А совсем рядом с райскими кущами, под их прикрытием зреет стыд, созрев, взрывается нерассуждающим насилием, слепой местью за унижения. Умело взнуздав, страшную силу, впервые ощутившую себя таковой, ее можно направить на что угодно… Но об этом разговор отдельный.

Рушди пытается уточнить разницу между достоинством и гонором, между стыдом и старанием прикрыть бесстыдство, сопоставляя английское «shame» со словом «шарам», которое употребили бы те, о ком он пишет.

«Шарам — вот нужное мне слово, — пишет Рушди. — Вроде, маленькое слово, а значений и оттенков — на целые тома». Через общие индоевропейские корни «шарам» состоит в ближайшем родстве с нашим словом «сором», «срам».

Разве стыд синонимичен сраму? Или стыдиться и срамиться — одно и то же? Разве невозможно избегать срама, бояться посрамления, будучи свободным от стыда?

Рушди спрашивает: что останется, если вычесть из нашей жизни срам? И отвечает: бесстыдство останется. А если вычесть стыд? Ну тогда останется разнузданная свобода, свобода от всех пут и от всех уз, соединяющих людей друг с другом, соединяющих прошлое с настоящим.

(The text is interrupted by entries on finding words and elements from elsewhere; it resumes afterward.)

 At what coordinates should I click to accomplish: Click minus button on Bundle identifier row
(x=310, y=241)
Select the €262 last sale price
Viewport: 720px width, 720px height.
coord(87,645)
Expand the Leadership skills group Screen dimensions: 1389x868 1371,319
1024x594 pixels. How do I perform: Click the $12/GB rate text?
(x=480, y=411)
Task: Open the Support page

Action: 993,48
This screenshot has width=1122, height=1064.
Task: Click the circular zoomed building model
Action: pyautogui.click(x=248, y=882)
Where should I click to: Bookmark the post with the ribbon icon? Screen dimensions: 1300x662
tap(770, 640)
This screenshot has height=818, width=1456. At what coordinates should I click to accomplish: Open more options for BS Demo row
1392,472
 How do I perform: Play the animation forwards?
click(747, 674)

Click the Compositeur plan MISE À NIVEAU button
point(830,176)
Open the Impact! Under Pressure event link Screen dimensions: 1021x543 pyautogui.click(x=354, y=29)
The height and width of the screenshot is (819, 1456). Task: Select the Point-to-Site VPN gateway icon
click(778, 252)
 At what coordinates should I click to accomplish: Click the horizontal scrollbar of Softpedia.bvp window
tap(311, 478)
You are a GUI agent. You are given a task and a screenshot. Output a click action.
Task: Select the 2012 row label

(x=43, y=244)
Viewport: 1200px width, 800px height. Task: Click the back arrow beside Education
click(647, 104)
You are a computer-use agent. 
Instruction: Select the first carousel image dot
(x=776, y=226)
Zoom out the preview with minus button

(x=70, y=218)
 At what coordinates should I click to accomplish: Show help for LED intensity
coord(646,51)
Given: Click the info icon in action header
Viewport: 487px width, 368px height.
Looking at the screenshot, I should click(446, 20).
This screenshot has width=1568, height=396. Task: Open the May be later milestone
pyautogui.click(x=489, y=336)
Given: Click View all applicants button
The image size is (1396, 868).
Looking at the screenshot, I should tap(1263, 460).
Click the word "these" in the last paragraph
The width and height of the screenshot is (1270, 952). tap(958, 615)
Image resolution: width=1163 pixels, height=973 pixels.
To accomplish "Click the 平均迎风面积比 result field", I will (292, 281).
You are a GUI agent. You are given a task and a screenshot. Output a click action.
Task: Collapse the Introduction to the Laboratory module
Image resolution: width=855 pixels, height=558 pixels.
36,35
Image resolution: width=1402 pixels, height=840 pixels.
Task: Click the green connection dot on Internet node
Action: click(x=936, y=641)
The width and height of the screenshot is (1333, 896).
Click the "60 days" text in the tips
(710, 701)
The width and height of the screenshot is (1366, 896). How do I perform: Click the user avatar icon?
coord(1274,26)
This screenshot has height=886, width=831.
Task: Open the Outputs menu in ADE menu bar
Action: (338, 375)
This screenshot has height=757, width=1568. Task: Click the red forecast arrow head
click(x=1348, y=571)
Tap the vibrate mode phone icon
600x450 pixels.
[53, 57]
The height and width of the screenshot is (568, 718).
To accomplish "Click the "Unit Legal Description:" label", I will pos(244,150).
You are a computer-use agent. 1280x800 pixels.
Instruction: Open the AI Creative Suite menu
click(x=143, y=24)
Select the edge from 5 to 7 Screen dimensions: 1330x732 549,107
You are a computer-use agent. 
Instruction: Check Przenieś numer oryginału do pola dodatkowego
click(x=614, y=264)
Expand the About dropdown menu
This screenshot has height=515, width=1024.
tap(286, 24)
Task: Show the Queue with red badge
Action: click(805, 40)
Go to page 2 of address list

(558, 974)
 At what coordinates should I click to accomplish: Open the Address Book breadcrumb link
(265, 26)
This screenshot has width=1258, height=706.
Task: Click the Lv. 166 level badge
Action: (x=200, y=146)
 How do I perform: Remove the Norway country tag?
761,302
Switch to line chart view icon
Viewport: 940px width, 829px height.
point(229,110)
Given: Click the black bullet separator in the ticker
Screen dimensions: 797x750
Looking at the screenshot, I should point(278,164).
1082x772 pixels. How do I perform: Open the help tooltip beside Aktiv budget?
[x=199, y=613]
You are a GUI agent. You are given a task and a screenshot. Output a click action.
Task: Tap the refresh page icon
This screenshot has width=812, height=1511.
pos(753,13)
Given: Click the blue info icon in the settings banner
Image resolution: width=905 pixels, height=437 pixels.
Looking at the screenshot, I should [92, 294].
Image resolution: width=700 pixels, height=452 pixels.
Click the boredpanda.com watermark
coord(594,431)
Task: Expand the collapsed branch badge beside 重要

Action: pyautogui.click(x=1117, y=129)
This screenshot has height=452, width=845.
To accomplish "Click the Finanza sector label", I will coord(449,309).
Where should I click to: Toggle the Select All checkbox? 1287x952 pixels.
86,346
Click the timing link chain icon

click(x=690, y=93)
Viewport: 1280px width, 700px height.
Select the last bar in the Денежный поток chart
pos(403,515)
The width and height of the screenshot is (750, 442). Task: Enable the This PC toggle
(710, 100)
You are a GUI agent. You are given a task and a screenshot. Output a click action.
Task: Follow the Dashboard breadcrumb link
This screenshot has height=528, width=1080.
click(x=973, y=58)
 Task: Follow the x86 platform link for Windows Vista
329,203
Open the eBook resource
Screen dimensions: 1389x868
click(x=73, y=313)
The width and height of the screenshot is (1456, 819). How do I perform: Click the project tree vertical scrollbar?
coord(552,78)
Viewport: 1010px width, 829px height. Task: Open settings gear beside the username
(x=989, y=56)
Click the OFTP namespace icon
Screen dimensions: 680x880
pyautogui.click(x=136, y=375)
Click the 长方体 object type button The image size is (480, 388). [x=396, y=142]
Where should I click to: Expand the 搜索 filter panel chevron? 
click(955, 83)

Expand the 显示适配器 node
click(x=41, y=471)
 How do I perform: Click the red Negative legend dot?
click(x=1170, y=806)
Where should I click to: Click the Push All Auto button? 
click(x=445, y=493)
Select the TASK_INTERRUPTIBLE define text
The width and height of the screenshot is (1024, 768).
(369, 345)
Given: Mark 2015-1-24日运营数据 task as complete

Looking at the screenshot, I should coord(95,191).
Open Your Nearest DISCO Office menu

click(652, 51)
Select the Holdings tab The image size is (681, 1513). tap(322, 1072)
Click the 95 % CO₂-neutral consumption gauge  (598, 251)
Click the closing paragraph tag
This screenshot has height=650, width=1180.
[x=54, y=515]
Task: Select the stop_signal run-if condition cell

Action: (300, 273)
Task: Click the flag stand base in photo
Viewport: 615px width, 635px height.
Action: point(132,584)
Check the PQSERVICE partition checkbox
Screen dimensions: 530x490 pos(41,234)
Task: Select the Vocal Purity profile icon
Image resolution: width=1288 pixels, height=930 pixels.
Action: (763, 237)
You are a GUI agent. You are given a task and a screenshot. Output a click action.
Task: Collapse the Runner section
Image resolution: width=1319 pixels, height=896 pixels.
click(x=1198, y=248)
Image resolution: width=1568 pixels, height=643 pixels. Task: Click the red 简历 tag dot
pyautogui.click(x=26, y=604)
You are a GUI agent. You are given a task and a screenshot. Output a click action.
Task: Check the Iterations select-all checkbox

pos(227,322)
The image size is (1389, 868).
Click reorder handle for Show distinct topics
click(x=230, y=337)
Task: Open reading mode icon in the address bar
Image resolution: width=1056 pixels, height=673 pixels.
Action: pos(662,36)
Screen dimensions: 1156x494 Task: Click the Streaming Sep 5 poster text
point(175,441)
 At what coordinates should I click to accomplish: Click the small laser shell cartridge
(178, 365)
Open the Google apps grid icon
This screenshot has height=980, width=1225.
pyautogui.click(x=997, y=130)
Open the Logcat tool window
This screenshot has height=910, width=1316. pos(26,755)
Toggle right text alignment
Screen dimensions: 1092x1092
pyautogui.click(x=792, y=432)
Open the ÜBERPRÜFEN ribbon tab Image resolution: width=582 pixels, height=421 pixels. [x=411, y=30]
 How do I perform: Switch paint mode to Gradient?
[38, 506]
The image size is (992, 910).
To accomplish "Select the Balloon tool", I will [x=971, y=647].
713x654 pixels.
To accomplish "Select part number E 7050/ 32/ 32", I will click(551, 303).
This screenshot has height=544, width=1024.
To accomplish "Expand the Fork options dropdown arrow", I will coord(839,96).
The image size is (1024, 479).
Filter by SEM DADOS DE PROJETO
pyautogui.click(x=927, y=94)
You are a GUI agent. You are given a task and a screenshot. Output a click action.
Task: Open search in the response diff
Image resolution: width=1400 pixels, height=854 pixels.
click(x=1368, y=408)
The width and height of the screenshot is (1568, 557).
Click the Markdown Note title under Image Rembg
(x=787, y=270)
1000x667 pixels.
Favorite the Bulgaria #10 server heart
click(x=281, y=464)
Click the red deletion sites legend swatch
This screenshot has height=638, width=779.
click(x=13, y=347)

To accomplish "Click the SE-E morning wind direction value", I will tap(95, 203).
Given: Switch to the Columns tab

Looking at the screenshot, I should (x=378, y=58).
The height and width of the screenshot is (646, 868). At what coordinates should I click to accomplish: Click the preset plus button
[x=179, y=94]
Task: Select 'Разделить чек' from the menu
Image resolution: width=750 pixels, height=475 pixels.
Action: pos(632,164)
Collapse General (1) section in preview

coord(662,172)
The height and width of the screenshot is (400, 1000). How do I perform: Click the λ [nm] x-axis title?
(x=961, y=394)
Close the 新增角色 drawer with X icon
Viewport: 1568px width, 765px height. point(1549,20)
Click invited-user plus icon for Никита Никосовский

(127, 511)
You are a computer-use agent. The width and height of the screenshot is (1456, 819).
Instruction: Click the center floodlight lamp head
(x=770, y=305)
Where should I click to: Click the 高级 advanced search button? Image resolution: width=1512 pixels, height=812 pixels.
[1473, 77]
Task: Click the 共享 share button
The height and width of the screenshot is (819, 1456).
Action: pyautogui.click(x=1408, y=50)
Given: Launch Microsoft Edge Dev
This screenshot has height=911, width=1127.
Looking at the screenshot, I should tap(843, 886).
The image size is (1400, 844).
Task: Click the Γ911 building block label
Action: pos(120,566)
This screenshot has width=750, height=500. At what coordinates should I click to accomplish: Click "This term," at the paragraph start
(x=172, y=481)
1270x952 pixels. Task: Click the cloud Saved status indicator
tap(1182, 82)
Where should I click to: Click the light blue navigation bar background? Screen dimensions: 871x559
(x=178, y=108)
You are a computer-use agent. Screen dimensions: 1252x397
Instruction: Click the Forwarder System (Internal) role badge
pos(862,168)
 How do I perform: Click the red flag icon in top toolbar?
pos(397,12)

«Стыд» — в еще большей степени, чем «Дети полуночи» — композиционно держится на жестком каркасе подлинных событий новейшей политической истории Пакистана, и действующие лица истории описаны с опознаваемым портретным сходством: Зульфикар Али Бхутто и члены его семьи, включая, конечно, Беназир; диктатор Зия-уль-Хак, фельдмаршал Айюб Хан; генерал Яхья Хан; некоторые другие. Незачем и говорить, что здесь нет — и быть не может — фотографической точности. Рушди опять-таки обнажает прием: «Есть две страны, вымышленная и реальная, и занимают они одно и то же пространство. Или почти одно и то же. Рассказ мой, как и сам автор, как и вымышленная им страна, находятся словно бы под углом к действительности. И там им и место, по моему разумению. А плохо ли это или хорошо — пусть судят другие. Мне думается, что пишу я все же не только о Пакистане».